╭─ DATA SUPPLIED

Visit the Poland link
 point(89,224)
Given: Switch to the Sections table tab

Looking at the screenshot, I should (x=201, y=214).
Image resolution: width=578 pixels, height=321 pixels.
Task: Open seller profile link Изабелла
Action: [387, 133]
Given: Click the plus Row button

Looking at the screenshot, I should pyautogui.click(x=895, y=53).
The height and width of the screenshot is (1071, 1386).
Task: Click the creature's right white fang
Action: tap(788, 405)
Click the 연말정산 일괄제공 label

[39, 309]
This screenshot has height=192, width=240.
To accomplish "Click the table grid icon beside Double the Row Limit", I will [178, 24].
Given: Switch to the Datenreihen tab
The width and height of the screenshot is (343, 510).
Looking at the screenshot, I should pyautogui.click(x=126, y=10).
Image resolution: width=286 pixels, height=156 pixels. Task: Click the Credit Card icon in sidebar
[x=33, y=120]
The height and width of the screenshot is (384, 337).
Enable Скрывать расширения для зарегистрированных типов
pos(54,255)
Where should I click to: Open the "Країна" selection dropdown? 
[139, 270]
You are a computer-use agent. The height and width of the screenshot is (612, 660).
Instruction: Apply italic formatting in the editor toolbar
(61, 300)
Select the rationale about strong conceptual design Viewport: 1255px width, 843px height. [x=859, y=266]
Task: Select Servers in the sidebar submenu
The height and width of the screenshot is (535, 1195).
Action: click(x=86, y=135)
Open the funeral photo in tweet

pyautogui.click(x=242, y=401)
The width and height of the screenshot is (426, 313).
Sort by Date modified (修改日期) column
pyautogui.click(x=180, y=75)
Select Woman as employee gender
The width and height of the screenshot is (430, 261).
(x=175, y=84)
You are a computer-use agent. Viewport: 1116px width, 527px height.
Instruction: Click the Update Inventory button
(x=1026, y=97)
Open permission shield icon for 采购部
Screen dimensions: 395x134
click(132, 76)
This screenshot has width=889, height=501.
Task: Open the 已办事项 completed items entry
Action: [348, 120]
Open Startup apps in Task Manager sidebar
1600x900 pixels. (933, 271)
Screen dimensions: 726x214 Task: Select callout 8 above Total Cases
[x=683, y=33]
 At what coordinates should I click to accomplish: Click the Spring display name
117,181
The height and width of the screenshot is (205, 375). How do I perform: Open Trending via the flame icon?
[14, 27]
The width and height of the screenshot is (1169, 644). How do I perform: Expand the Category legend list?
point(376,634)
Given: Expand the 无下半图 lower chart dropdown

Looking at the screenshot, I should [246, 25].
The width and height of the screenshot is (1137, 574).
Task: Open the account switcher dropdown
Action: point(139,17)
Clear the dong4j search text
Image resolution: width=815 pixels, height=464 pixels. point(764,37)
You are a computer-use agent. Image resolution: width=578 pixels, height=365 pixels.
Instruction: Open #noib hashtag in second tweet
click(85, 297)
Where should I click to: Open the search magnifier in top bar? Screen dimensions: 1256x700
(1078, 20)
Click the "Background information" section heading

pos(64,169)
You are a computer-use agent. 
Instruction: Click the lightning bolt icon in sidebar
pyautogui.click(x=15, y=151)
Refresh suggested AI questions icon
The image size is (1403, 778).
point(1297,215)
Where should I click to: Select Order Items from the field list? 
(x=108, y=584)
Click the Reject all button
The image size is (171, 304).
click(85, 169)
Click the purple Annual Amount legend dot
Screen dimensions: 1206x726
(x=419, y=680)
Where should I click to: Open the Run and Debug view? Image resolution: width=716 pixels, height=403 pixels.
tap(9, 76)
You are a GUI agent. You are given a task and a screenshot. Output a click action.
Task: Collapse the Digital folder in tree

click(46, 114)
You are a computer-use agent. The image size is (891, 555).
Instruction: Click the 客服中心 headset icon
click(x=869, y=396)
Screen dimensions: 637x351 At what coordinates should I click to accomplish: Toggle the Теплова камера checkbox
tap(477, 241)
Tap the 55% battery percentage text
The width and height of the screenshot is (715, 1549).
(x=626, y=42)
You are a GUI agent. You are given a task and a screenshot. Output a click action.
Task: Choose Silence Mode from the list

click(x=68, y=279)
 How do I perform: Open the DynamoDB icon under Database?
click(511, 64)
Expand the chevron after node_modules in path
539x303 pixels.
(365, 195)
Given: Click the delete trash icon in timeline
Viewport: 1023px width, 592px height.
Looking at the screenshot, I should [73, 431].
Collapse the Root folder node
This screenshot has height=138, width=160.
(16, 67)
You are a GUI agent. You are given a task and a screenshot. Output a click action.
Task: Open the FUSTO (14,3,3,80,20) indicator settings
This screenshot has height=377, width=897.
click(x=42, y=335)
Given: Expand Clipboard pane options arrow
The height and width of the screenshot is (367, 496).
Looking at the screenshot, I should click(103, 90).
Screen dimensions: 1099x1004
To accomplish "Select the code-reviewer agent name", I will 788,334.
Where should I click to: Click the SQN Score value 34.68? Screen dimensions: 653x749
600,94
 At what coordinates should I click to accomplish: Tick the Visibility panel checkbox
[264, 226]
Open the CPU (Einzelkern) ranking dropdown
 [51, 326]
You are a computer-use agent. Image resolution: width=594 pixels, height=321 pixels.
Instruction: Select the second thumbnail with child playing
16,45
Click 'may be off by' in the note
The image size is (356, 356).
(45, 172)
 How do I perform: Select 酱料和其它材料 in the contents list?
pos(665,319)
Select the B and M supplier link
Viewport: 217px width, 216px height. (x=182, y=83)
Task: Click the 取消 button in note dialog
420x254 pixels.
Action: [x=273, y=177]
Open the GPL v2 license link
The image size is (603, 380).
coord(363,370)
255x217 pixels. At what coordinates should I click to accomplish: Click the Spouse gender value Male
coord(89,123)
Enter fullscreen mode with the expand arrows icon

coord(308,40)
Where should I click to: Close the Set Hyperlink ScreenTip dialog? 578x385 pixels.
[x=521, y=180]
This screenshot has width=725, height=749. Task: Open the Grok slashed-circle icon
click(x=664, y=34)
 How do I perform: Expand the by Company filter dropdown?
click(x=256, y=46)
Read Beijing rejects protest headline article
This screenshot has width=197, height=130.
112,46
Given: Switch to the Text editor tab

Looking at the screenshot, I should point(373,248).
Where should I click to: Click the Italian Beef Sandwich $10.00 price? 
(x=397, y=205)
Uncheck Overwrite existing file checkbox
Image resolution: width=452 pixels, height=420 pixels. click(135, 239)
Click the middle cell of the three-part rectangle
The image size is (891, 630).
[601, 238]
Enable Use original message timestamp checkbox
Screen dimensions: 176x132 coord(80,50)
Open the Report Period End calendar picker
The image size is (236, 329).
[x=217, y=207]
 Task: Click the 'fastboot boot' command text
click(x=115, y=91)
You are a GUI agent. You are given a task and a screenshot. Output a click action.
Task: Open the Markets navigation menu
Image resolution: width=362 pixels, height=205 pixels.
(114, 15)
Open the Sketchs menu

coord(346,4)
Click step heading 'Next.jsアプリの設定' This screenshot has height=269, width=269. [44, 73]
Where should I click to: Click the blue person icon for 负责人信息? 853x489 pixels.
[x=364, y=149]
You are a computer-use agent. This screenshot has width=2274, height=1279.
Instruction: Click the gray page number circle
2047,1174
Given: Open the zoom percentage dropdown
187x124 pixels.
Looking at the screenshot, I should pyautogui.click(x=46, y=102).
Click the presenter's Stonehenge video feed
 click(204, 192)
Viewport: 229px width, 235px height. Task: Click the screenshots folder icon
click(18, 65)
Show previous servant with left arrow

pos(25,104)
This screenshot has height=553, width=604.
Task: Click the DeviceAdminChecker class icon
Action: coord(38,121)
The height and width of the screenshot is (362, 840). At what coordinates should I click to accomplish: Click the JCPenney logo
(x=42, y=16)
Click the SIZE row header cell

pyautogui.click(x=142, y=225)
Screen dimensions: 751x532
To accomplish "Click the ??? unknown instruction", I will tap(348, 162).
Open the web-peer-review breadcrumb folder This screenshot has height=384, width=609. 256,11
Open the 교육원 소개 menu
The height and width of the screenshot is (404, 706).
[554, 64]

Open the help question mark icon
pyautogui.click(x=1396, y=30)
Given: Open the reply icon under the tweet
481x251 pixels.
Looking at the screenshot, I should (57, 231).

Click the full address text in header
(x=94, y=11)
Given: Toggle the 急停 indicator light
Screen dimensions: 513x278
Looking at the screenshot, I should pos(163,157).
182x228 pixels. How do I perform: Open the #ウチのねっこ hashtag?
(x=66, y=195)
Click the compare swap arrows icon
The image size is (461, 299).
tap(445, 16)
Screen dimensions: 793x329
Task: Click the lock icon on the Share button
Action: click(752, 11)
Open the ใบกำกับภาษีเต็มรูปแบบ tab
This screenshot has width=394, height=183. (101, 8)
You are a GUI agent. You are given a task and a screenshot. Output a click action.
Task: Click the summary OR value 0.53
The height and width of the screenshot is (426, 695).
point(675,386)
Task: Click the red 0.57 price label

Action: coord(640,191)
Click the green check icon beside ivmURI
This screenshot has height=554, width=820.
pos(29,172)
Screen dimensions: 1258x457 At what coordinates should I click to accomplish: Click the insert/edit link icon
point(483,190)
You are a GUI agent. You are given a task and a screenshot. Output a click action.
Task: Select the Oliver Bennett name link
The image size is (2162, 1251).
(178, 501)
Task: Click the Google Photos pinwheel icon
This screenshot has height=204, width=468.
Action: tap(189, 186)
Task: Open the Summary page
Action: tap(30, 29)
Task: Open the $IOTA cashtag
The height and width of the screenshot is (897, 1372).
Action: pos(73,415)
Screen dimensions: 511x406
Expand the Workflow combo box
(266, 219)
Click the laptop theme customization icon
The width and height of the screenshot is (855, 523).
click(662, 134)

╰─

Can you copy out the lines above word for word, from the line containing "Enable Use original" down to the line containing "(x=66, y=195)", with both of those lines included?

Enable Use original message timestamp checkbox
Screen dimensions: 176x132 coord(80,50)
Open the Report Period End calendar picker
The image size is (236, 329).
[x=217, y=207]
 Task: Click the 'fastboot boot' command text
click(x=115, y=91)
You are a GUI agent. You are given a task and a screenshot. Output a click action.
Task: Open the Markets navigation menu
Image resolution: width=362 pixels, height=205 pixels.
(114, 15)
Open the Sketchs menu

coord(346,4)
Click step heading 'Next.jsアプリの設定' This screenshot has height=269, width=269. [44, 73]
Where should I click to: Click the blue person icon for 负责人信息? 853x489 pixels.
[x=364, y=149]
You are a computer-use agent. This screenshot has width=2274, height=1279.
Instruction: Click the gray page number circle
2047,1174
Given: Open the zoom percentage dropdown
187x124 pixels.
Looking at the screenshot, I should pyautogui.click(x=46, y=102).
Click the presenter's Stonehenge video feed
 click(204, 192)
Viewport: 229px width, 235px height. Task: Click the screenshots folder icon
click(18, 65)
Show previous servant with left arrow

pos(25,104)
This screenshot has height=553, width=604.
Task: Click the DeviceAdminChecker class icon
Action: coord(38,121)
The height and width of the screenshot is (362, 840). At what coordinates should I click to accomplish: Click the JCPenney logo
(x=42, y=16)
Click the SIZE row header cell

pyautogui.click(x=142, y=225)
Screen dimensions: 751x532
To accomplish "Click the ??? unknown instruction", I will tap(348, 162).
Open the web-peer-review breadcrumb folder This screenshot has height=384, width=609. 256,11
Open the 교육원 소개 menu
The height and width of the screenshot is (404, 706).
[554, 64]

Open the help question mark icon
pyautogui.click(x=1396, y=30)
Given: Open the reply icon under the tweet
481x251 pixels.
Looking at the screenshot, I should (57, 231).

Click the full address text in header
(x=94, y=11)
Given: Toggle the 急停 indicator light
Screen dimensions: 513x278
Looking at the screenshot, I should pos(163,157).
182x228 pixels. How do I perform: Open the #ウチのねっこ hashtag?
(x=66, y=195)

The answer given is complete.